私立秀麗華美学園
「まーそんなわけでめげずに戦ってた那美のこと思い出して、映子ちゃんについ大人げねえこと言っちまったわけだ。
悪いが和人からも謝っといてくれよ」

「わかりました」


はあっと真っ白な息を吐き出して、すっきりした表情になり、零さんは立ち上がった。


「隠したままってのもなんか変だったし、俺にとってもいい機会だったよ。
でも別に今まで、月城の次男としてお前に接してきたわけじゃねえからな。
最初に会った姫騎士のコンビだったってことで、多少特別視してた部分はあるけど」

「……那美さんたちと比べてた部分も、あったりしました?」

「あったかな。
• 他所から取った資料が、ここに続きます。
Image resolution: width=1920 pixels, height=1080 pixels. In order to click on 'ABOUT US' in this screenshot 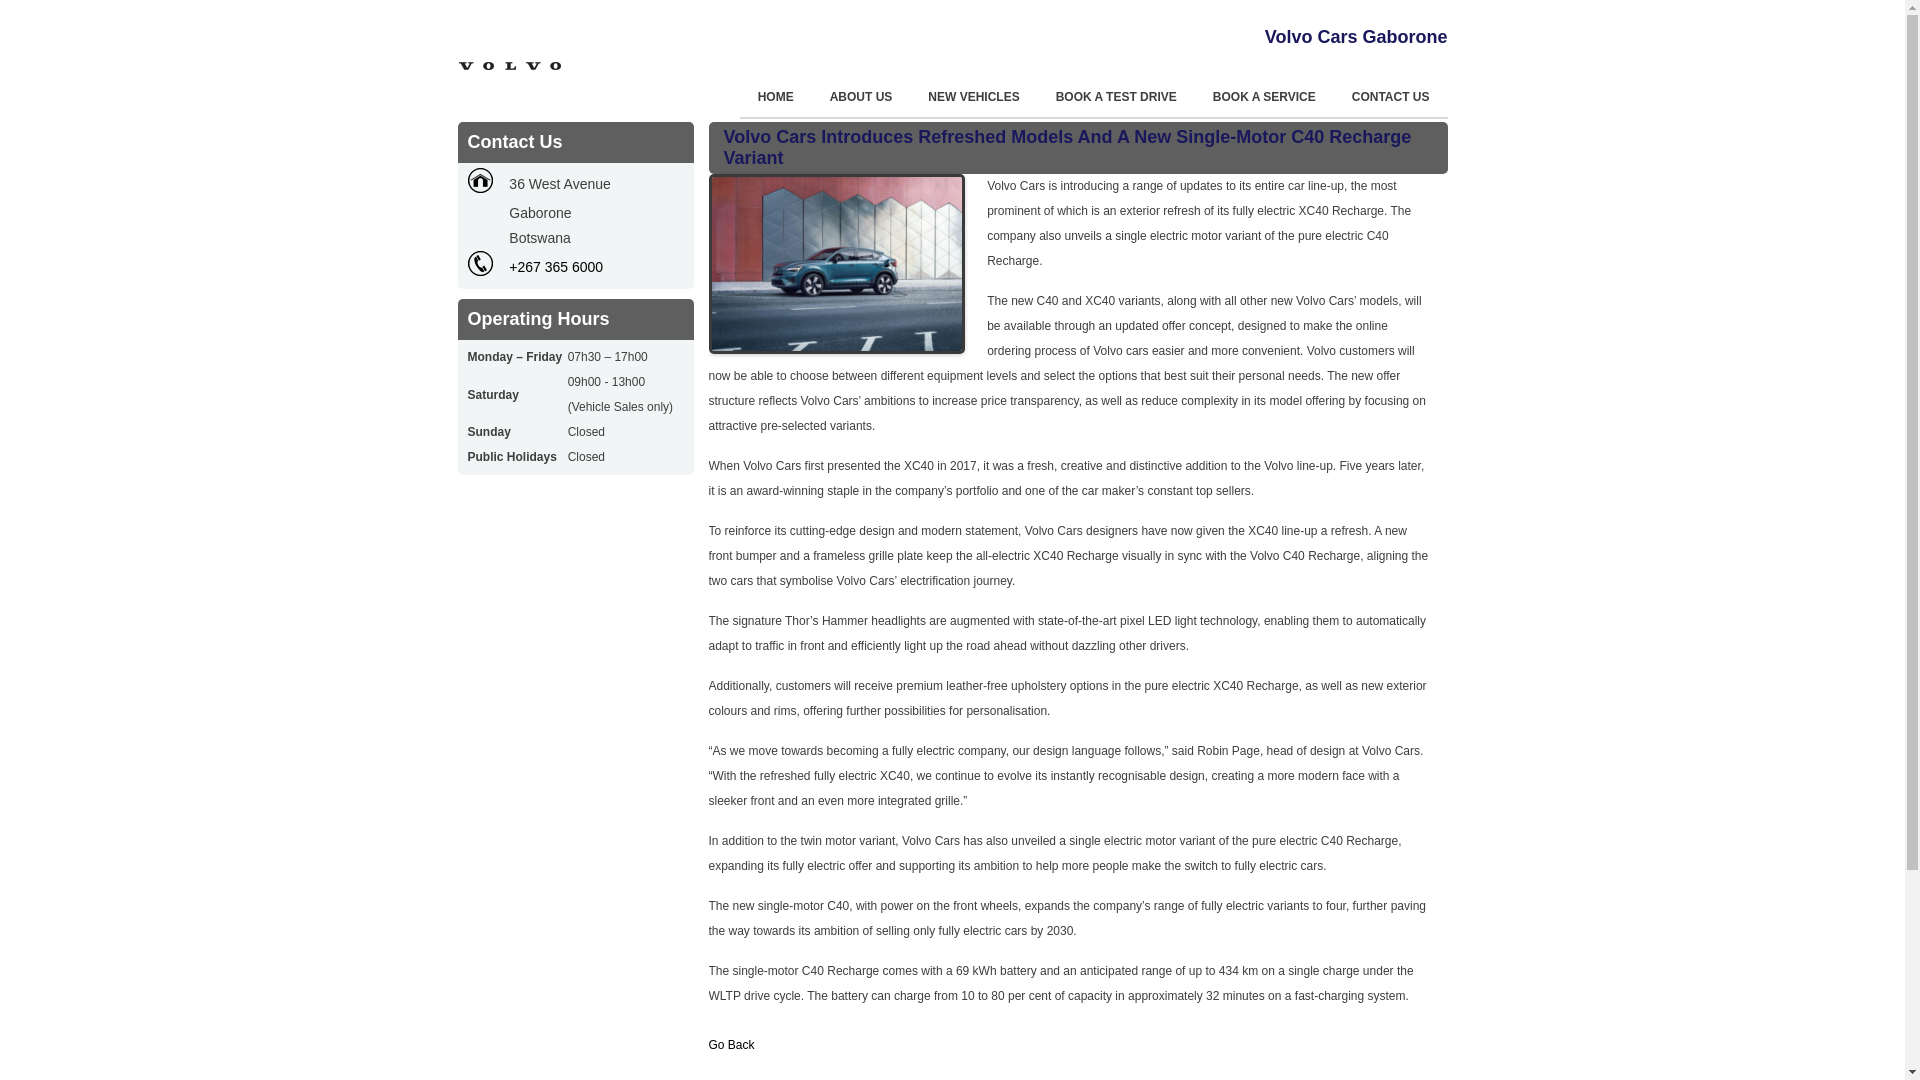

猶予期間ってのが生徒にとって悪いもんじゃなさそうだなって程度の感想は持つようになったよ」


ゆうかの質問に答え、零さんは片手を上げる。


「じゃーな。まああんまり気にせずに、またいつでも来いよ。なんつっても先輩だからな!」

「中退したって言ってましたけど」

「お、お前、そういうこと言うかぁ?」

「冗談です。どっちにしても人生の先輩ですし」


これも半分冗談だったが零さんはそうだそうだと満足気にうなずいた。いつもの零さんだ。


「じゃ、映子ちゃんと、進にもよろしく」


仕事に向かって行く零さんを、静かで冷たい空気の中、ゆうかと俺はしばらく黙って見送っていた。